▶ _Goal_:
Turn the listing below into a numbered list, skipping any blank lines and leaving out the pictures.

▶ _Entries on where items appear_:
####

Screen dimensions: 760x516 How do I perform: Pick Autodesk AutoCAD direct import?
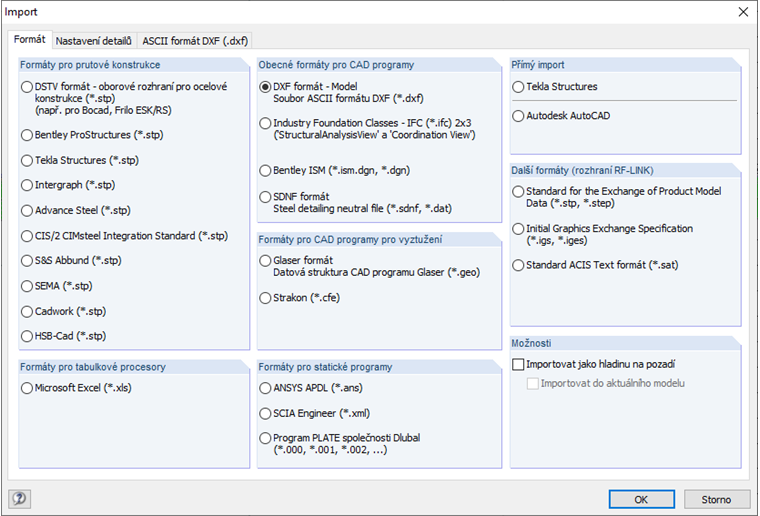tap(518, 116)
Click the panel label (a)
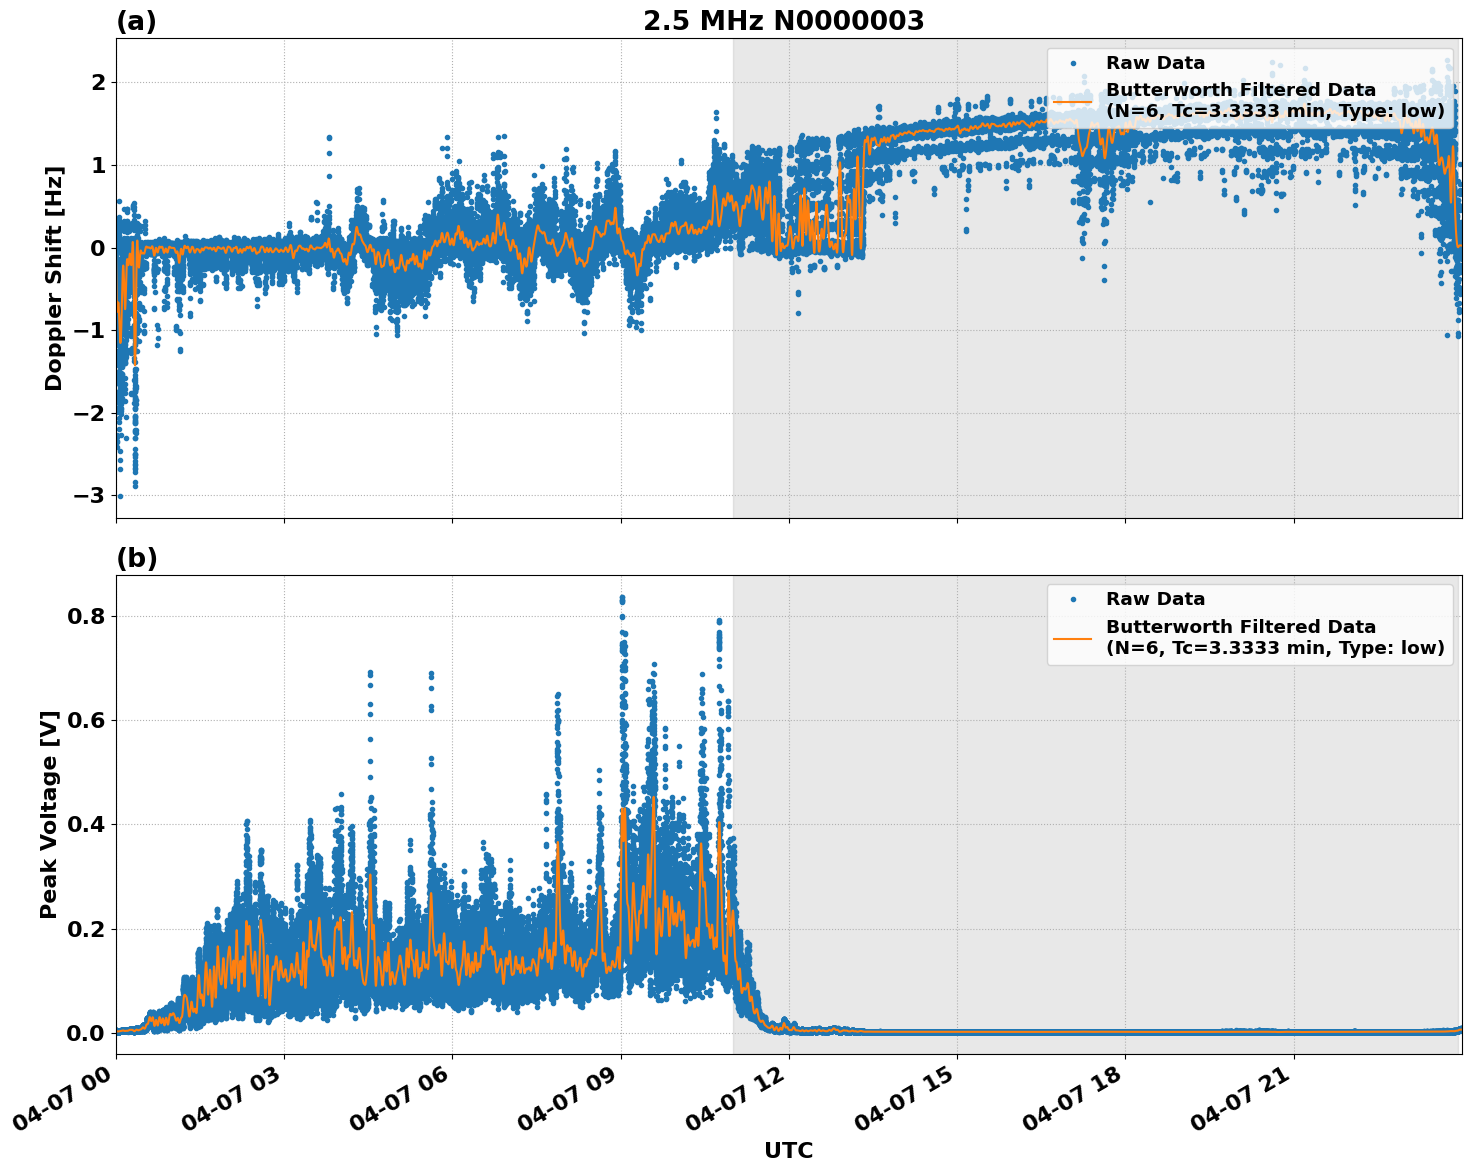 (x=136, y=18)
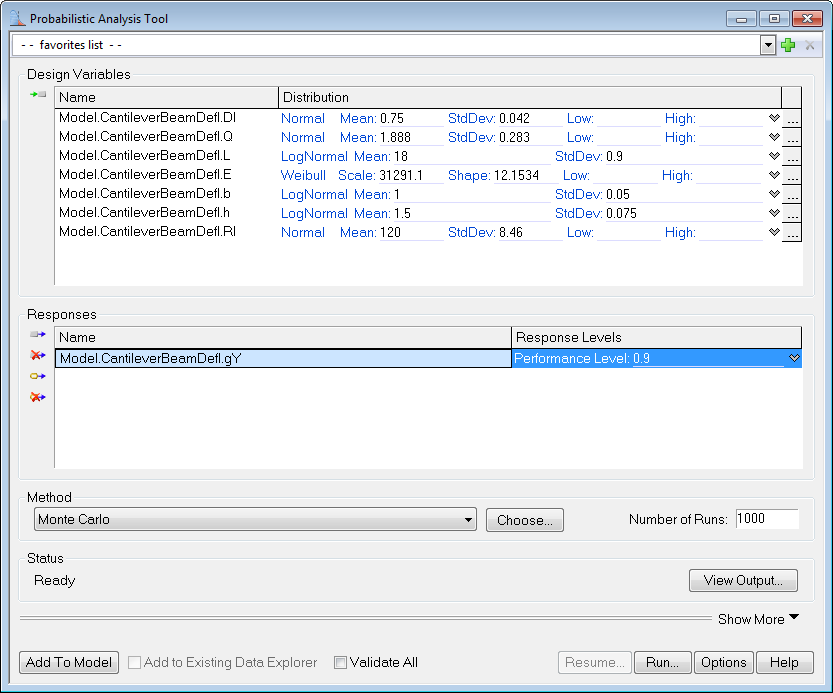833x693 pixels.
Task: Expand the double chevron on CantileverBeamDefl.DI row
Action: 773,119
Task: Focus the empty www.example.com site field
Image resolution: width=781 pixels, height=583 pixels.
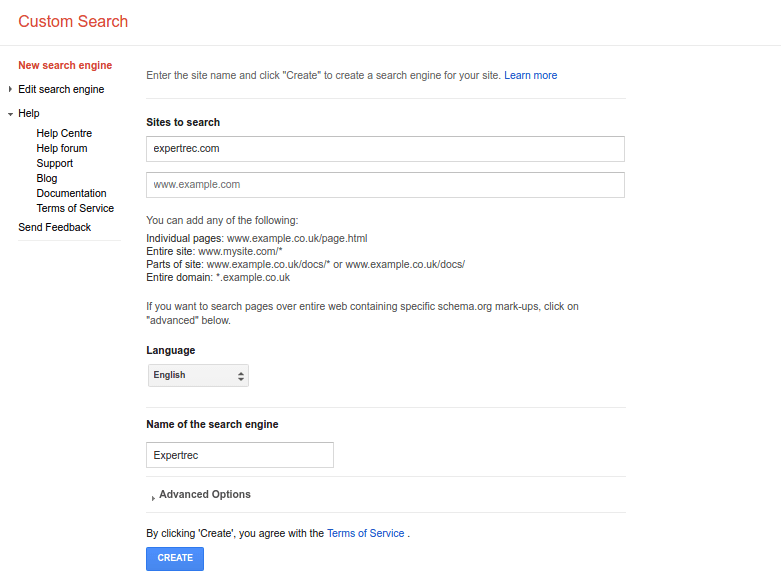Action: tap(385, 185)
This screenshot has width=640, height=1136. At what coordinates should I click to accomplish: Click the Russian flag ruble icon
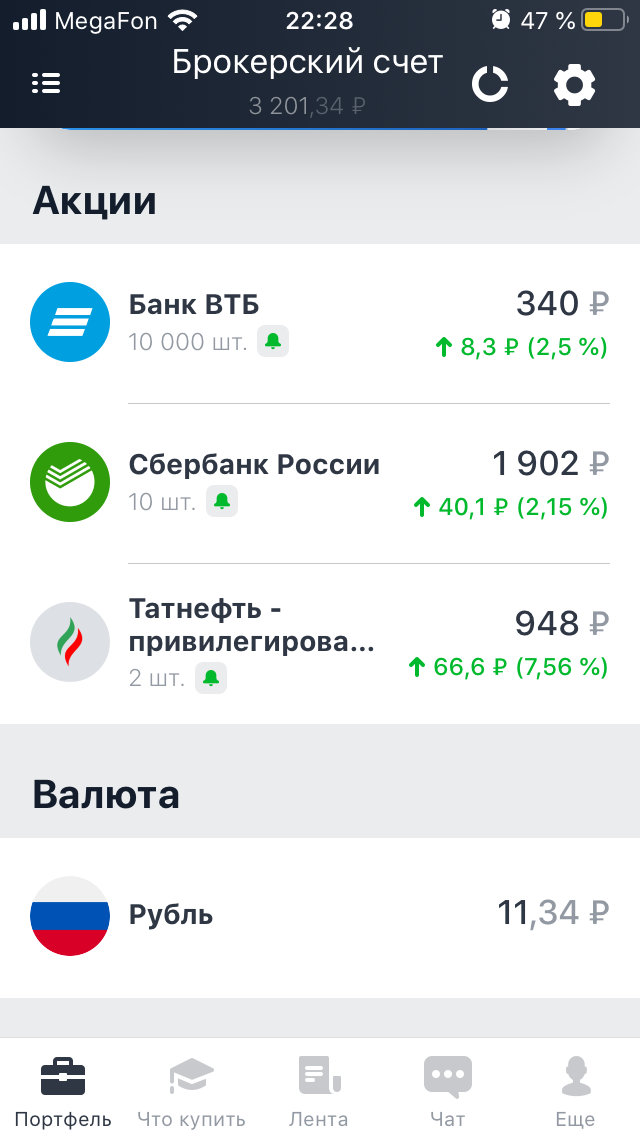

####

▶ _Response for this exercise_:
1. Screen dimensions: 760x516 How do I perform: Pick Autodesk AutoCAD direct import?
2. tap(518, 116)
3. Click the panel label (a)
4.  (x=136, y=18)
5. 833x693 pixels.
6. Task: Expand the double chevron on CantileverBeamDefl.DI row
7. Action: 773,119
8. Task: Focus the empty www.example.com site field
9. Image resolution: width=781 pixels, height=583 pixels.
10. Action: tap(385, 185)
11. This screenshot has width=640, height=1136. At what coordinates should I click to accomplish: Click the Russian flag ruble icon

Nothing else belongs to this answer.